World-first virtual reality technology enhancing patient care St John of God Subiaco Hospital
Surgeons at St John of God Subiaco Hospital are the first in the world to have access to innovative virtual reality technology, MedVR, allowing precision planning of complex surgeries.
1 May 2018
1 May 2018
St John of God Subiaco Hospital is the exclusive pilot site for MedVR, developed by Perth-based innovators Progressive Medical, with the hospital’s surgeons already testing and assessing its potential to enhance patient care.
St John of God Health Care Executive Director WA Hospitals John Fogarty said the technology had the ability to improve patient experience and access to care.
“It is exciting to see how virtual reality can be used to simulate complex surgeries which allows our surgeons to plan their operations and collaborate with other specialists to give patients the best outcomes possible,” he said.

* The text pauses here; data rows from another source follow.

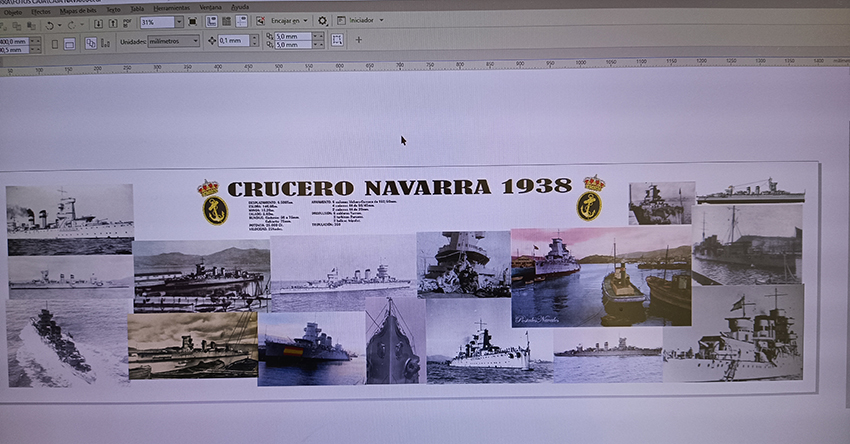Select portrait page orientation icon
This screenshot has height=444, width=850.
tap(53, 43)
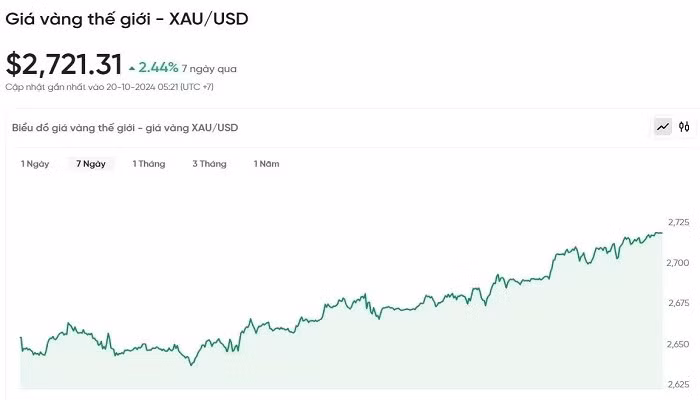The width and height of the screenshot is (700, 400).
Task: Click the 2,725 y-axis label
Action: [678, 222]
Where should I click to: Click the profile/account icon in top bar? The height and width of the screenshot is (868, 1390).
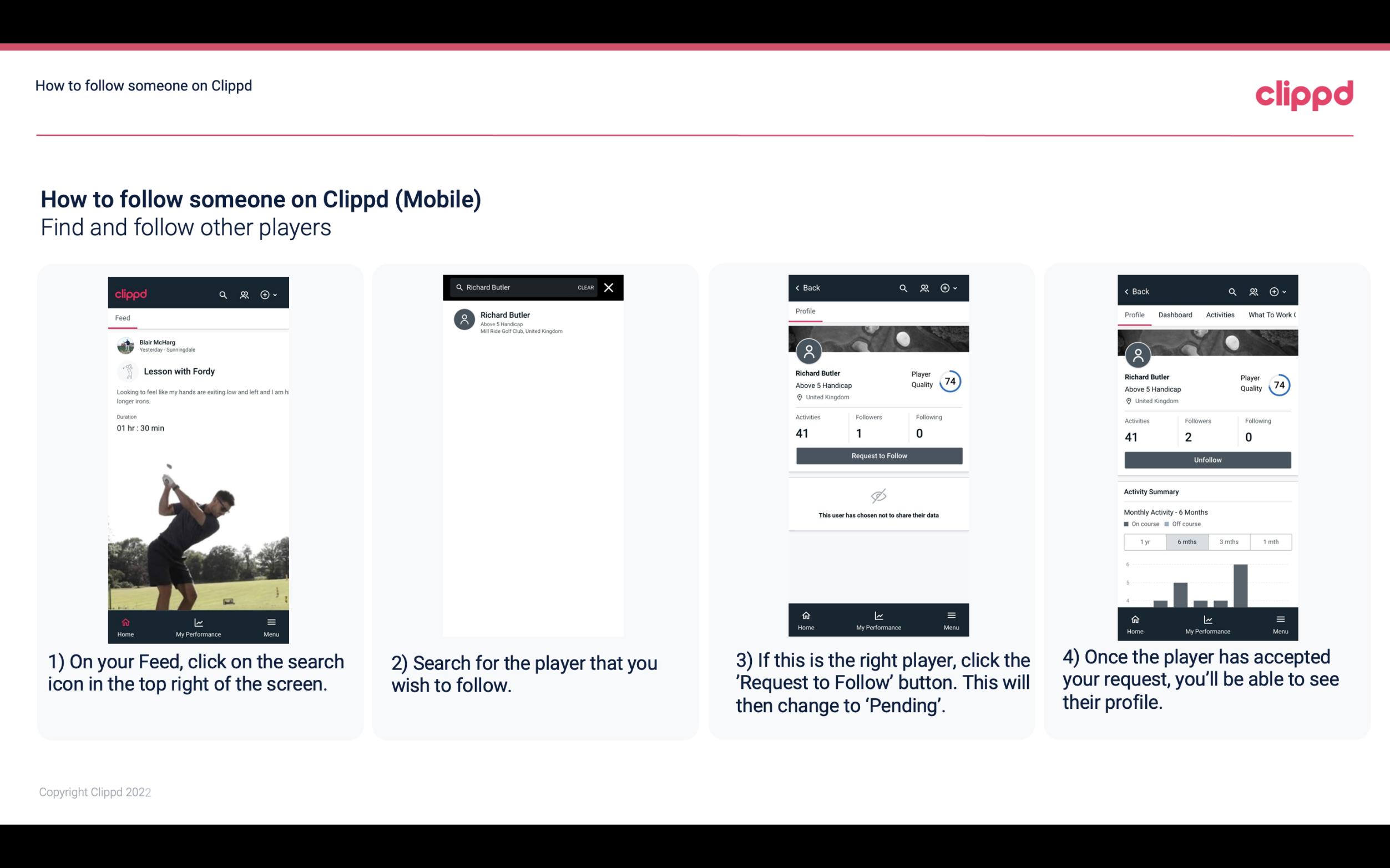(243, 294)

“This innovation is one example of how St John of God Subiaco Hospital is using technology to provide person-centred and compassionate care today and into the future.”

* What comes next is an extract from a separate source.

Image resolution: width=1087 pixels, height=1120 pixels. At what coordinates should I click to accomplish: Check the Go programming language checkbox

MedVR uses a patient’s CT, PET and MRI scans to create 3D virtual reality models allowing surgeons to completely immerse themselves in a digital virtual simulation of the patient’s body through a virtual reality headset.
St John of God Subiaco Hospital Vascular Surgeon Mr Marek Garbowski said he was excited about the potential of the technology to enable him to plan surgeries in the 3D virtual reality environment.

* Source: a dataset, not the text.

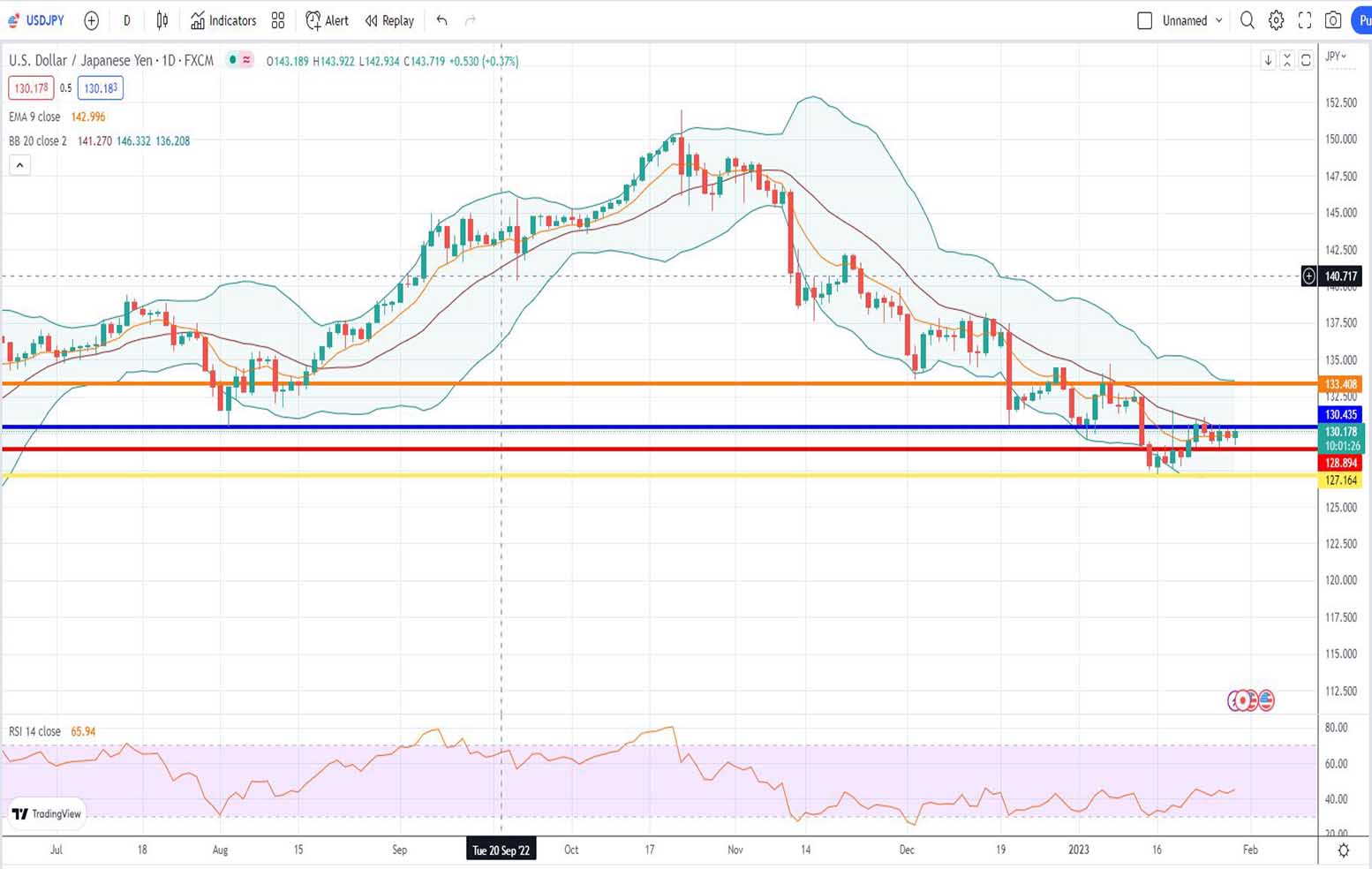Enter fullscreen mode
The height and width of the screenshot is (869, 1372).
pyautogui.click(x=1305, y=20)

“MedVR enables surgeons to have a closer look at the area they are about to operate on which gives more opportunity to see what needs to be done and assess any potential risks and challenges,” he said.
“Once we get into theatre, this technology gives surgeons a clear understanding of what is going on inside a patient’s body so they can be more prepared for risks and potentially even reduce surgery time, leading to better patient outcomes.”
Progressive Medical Managing Director Arthur Ong said this world-first technology also enables collaboration between specialists which can help break down geographical barriers to healthcare.
“By enabling surgeons to engage and consult with other medical professionals, MedVR can bring world-class care to patients living locally or living in remote and regional areas bringing equitable care services to all,” he said.
“There is also potential to use this technology to teach and train clinicians and medical students who can learn about complex surgeries and conditions in an immersive virtual reality environment.”